Miss Barrington looked grave. "I believe the prodigal was afterwards a better as well as a wiser man than the one who stayed at home, and I am not quite sure that Lance's history is so nearly like that of the son in the parable as we have believed it to be. A residence in the sty is apt to leave a stain which I have not found on him, though I have looked for it."
The eyes of the two women met, and, though nothing more was said, each realized that the other was perplexed by the same question, while the girl was astonished to find her vague suspicions shared. While they sat silent, Colonel Barrington came in.
"I am glad to see you looking so much better, Maud," he said, with a trace of embarrassment. "Courthorne is still resting. Now, I can't help feeling that we have been a trifle more distant than was needful with him. The man has really behaved very discreetly. I mean in everything."
This was a great admission, and Miss Barrington smiled. "Did it hurt you very much to tell us that?" she asked.
The Colonel laughed. "I know what you mean, and if you put me on my mettle, I'll retract. After all, it was no great credit to him, because blood will tell, and he is, of course, a Courthorne."
Almost without her intention, Maud Barrington's eyes wandered towards the photograph, and then looking up she met those of her aunt, and once more saw the thought that troubled her in them.
"The Courthorne blood is responsible for a good deal more than discretion," said Miss Barrington, who went out quietly.

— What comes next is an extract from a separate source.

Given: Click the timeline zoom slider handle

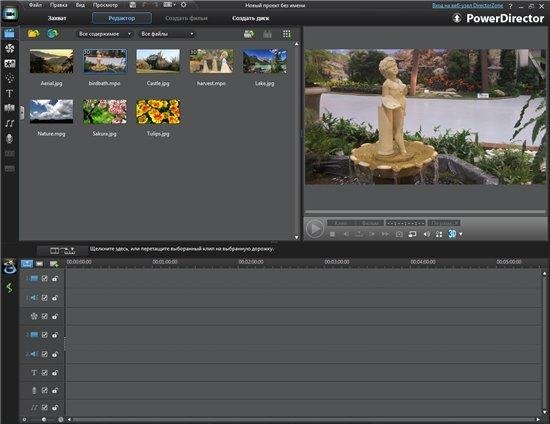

Her brother appeared a trifle perplexed. "Now, I fancied your aunt had taken him under her wing, and when I was about to suggest that, considering the connection between the families, we might ask him over to dinner occasionally, she goes away," he said.
The girl looked down a moment, for realizing that her uncle recognized the obligation he was under to the man he did not like, she remembered that she herself owed him considerably more, and he had asked for something in return. It was not altogether easy to grant, but she had tacitly pledged herself, and turning suddenly she laid a hand on Barrington's arm.
"Of course, but I want to talk of something else just now," she said. "You know I have very seldom asked you questions about my affairs, but I wish to take a little practical interest in them this year."
"Yes?" said Barrington, with a smile. "Well, I am at your service, my dear, and quite ready to account for my stewardship. You are no longer my ward, except by your own wishes."
"I am still your niece," said the girl, patting his arm. "Now, there is, of course, nobody who could manage the farming better than you do, but I would like to raise a large crop of wheat this season."
"It wouldn't pay," and the Colonel grew suddenly grave. "Very few men in the district are going to sow all their holding. Wheat is steadily going down."
"Then if nobody sows there will be very little, and shouldn't that put up the prices?"
Barrington's eyes twinkled. "Who has been teaching you commercial economy? You are too pretty to understand such things, and the argument is fallacious, because the wheat is consumed in Europe; and even if we have not much to offer, they can get plenty from California, Chile, India, and Australia."
"Oh, yes--and Russia," said the girl. "Still, you see, the big mills in Winnipeg and Minneapolis depend upon the prairie. They couldn't very well bring wheat in from Australia."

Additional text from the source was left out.